Competing Teaching Styles for Dihybrid Problems

  • Instructor’s method (university standard)
    • Single, integrated 16-box Punnett square.
  • Alternative method (another faculty member)
    • Two separate monohybrid squares combined post-hoc.
  • Reality check
    • University genetics courses overwhelmingly use the one-table approach.
    • Students advised to master that method despite personal preference.

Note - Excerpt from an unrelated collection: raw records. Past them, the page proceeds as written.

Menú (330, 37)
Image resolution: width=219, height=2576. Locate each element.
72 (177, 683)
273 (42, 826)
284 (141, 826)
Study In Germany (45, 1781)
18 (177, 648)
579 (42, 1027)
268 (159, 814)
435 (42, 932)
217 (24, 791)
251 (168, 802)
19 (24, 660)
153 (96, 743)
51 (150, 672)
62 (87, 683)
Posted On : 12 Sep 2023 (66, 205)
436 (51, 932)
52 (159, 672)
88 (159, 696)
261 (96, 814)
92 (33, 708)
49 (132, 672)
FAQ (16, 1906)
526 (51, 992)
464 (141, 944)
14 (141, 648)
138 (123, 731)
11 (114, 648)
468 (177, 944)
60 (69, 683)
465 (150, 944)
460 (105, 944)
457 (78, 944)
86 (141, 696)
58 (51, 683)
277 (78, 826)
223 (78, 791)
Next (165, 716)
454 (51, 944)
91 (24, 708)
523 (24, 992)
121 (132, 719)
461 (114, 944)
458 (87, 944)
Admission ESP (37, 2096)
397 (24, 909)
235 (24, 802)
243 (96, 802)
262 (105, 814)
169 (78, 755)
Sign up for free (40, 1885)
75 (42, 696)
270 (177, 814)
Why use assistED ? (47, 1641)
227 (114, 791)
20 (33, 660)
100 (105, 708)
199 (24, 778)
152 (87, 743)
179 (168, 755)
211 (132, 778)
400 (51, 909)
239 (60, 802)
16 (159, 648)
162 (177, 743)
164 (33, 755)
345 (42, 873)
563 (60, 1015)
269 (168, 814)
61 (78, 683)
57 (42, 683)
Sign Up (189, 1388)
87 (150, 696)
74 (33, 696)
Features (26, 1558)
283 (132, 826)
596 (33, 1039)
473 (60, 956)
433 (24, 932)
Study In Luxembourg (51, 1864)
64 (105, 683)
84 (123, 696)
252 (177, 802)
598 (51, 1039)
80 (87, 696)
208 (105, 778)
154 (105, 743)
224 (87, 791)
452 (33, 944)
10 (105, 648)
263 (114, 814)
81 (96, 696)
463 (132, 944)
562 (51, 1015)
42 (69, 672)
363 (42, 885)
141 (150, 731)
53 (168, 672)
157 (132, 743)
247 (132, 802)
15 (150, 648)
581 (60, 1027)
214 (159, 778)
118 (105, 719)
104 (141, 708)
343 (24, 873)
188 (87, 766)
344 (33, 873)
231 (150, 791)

Common Pitfalls & Error Sources in Dihybrid Work

  • Omitting a gamete combination (e.g., forgetting (ry)).
  • Mis-grouping alleles (must pair one allele from each gene per gamete).
  • Sloppy copying of genotypes causing tally errors.
  • Recommended safeguards
    • Work systematically: list gametes → grid → highlight phenotype categories in colors.
    • Double-check that each offspring genotype contains exactly 4 alleles (2 per gene).

Extended Genetic Complexity (Not Tested Heavily Here)

  • Genes with epistatic interactions (one gene masking another).
  • Linkage & chromosome mapping (briefly teased; coming later).
  • Polygenic traits & environmental influence—not part of immediate exam, but note that real-world genetics rarely behaves as neatly as Mendel’s peas.

Ethical & Practical Implications Discussed

  • Paternity testing using blood types is a screening, not a definitive answer—modern labs use DNA.
  • Blood-type rarity raises medical ethics around donor recruitment and patient care.
  • Publication pressure can lead to early announcements of discoveries with limited data.

Numeric / Formula Recap

  • ABO genotype-phenotype map:
    • I^AI^A \text{ or } I^Ai \;\to\; \text{Type A}
    • I^BI^B \text{ or } I^Bi \;\to\; \text{Type B}
    • I^AI^B \;\to\; \text{Type AB} (codominant expression)
    • ii \;\to\; \text{Type O}
  • F$_2$ dihybrid phenotypic ratio: 9\;{:}\;3\;{:}\;3\;{:}\;1.

High-Yield Study Tips

  • Memorize ABO genotype table and codominance rules.
  • In any blood-typing or paternity problem, begin with the child.
  • Always write out the Punnett square; no credit for verbal answers alone.
  • For dihybrid crosses, practice the 4-gamete listing until automatic.
  • Check totals: sum of phenotype counts must equal 16 in a complete dihybrid grid.
  • Know that all genetics questions in this unit assume complete dominance unless stated otherwise.
  • Ignore red-herring story details (purple goose, bartender boyfriend, etc.)—focus on alleles.